%%

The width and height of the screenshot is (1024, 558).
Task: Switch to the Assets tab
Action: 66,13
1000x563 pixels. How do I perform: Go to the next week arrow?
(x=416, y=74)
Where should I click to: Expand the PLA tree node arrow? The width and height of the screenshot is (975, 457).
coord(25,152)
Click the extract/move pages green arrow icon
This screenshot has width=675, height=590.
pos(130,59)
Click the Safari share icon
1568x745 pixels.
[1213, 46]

%%
%%

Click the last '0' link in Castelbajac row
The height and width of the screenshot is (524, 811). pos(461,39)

%%
%%

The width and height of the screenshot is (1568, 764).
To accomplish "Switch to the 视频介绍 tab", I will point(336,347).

%%

Please write out everything in the data from the line containing "The width and height of the screenshot is (1024, 558)." down to the line containing "(x=416, y=74)", both lines included, with every character kept as it appears.

> [Full response]
The width and height of the screenshot is (1024, 558).
Task: Switch to the Assets tab
Action: 66,13
1000x563 pixels. How do I perform: Go to the next week arrow?
(x=416, y=74)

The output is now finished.